According to the MK account published on Tuesday, an explosion of a Poseidon drone near a port or coastal area would be catastrophically devastating, largely due to the massive and radioactive tsunami produced by the two-megaton blast.

“The wave from a possible explosion of a nuclear warhead off the coast can rise to an altitude of more than 400–500 meters and is able, on its way, to flush all living things 1,500 kilometers deep into the mainland,” the paper reported.

A 400 to 500 meter-tall wave would rise 1,300 to 1,600 feet high. By comparison, New York City’s Empire State Building stands just over 1,400 feet high at the top of the radio antenna on its roof, according to CNN. And 1,500 kilometers is more than 900 miles, meaning that the nuclear-generated tsunami would “flush all living things” nearly one-third of the way across the United States if it were to crash into a coastal area — according to the MK account.

Late last year, Trump announced, per CNBC, that the United States would withdraw from the 1987 Intermediate-Range Nuclear Forces (INF) treaty, saying that Russia had committed violations. Underwater nuclear devices, however, are not regulated by the INF treaty.
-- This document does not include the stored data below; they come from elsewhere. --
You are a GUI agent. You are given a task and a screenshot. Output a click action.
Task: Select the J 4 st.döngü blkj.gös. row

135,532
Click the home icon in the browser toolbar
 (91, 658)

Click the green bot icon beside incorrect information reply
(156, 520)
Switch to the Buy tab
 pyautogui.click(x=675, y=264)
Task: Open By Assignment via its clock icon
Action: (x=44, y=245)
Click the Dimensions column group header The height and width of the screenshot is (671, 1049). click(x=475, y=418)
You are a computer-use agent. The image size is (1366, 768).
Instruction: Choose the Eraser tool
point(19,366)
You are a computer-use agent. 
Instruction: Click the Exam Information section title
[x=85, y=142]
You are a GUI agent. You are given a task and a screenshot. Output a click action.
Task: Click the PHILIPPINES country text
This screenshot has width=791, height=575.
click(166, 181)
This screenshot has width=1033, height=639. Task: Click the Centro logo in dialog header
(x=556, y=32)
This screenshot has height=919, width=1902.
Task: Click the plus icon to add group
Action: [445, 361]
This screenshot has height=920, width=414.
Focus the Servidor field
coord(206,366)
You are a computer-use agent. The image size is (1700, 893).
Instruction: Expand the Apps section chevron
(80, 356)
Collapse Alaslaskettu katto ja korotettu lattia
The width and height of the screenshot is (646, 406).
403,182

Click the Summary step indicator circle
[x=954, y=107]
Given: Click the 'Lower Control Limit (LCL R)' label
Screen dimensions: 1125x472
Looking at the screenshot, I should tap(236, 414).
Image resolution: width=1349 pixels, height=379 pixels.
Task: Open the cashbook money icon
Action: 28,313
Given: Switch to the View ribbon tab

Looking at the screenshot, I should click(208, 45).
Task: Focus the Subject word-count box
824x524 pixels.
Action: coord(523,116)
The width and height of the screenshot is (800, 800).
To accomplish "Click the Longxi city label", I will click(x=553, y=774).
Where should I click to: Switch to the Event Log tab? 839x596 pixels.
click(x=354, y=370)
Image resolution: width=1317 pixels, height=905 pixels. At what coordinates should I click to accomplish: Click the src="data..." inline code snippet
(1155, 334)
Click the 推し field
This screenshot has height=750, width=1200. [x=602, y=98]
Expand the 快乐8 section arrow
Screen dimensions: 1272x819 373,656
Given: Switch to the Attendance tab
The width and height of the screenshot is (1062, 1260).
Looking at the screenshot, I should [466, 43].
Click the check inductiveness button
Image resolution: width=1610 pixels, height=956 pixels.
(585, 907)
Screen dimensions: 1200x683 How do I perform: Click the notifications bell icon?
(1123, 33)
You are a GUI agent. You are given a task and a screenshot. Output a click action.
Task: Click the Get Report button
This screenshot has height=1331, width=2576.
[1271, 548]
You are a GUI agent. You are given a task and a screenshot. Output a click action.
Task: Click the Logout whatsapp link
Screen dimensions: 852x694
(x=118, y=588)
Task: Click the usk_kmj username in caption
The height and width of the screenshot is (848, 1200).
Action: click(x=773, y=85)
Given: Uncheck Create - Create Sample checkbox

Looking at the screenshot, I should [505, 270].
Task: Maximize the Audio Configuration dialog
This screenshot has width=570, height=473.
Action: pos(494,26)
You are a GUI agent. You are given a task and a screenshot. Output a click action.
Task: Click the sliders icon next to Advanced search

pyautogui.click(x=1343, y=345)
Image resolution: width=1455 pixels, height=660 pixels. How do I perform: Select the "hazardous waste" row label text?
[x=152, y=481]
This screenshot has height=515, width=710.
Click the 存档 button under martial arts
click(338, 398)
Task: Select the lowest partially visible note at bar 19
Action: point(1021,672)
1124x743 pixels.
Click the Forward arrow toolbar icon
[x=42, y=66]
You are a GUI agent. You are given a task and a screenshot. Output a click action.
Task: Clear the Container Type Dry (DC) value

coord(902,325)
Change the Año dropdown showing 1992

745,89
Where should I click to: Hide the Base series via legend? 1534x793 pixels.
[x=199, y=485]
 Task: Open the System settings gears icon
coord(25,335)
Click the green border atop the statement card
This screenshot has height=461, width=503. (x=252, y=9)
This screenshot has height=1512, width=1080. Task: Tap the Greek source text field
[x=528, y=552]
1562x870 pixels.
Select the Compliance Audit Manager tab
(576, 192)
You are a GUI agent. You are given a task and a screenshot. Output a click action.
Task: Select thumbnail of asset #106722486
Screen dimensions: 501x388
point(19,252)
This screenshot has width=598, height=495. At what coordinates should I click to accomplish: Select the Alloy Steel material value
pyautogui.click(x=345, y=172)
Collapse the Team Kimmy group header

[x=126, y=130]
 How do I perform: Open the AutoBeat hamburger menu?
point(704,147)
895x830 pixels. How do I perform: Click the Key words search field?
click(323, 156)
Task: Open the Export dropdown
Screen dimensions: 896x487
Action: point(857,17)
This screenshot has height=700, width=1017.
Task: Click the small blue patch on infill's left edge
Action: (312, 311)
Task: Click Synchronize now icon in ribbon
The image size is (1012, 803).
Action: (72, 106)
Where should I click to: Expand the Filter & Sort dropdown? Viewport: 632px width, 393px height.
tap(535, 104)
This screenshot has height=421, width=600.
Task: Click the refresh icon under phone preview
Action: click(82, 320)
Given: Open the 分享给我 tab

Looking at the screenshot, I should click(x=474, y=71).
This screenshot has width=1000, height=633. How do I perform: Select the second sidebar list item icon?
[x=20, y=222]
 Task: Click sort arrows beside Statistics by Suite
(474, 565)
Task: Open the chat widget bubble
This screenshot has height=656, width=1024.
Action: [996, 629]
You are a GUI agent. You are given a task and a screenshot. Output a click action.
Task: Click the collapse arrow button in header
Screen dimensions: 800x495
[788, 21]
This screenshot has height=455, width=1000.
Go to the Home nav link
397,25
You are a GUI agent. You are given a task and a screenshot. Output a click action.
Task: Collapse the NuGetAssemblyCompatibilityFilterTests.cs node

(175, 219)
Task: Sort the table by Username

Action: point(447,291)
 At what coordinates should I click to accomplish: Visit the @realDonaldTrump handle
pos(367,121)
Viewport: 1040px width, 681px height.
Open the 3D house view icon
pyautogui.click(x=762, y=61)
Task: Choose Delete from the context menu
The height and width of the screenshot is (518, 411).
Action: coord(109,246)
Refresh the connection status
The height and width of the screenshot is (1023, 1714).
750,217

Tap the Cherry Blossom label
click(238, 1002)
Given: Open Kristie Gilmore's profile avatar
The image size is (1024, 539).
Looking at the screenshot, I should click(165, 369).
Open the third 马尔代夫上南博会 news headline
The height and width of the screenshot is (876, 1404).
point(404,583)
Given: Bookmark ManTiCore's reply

But experts say, according to the Arms Control Association, that simply pulling out of the INF treaty actually serves the interests of Putin’s Russia, “lets Russia off the hook for its violation, and goes against the wishes of allies in Europe and elsewhere who want to preserve the treaty.” Russia would have no “constraints” on deployment of its nuclear weapons if the U.S. cancels the treaty, according to the ACA.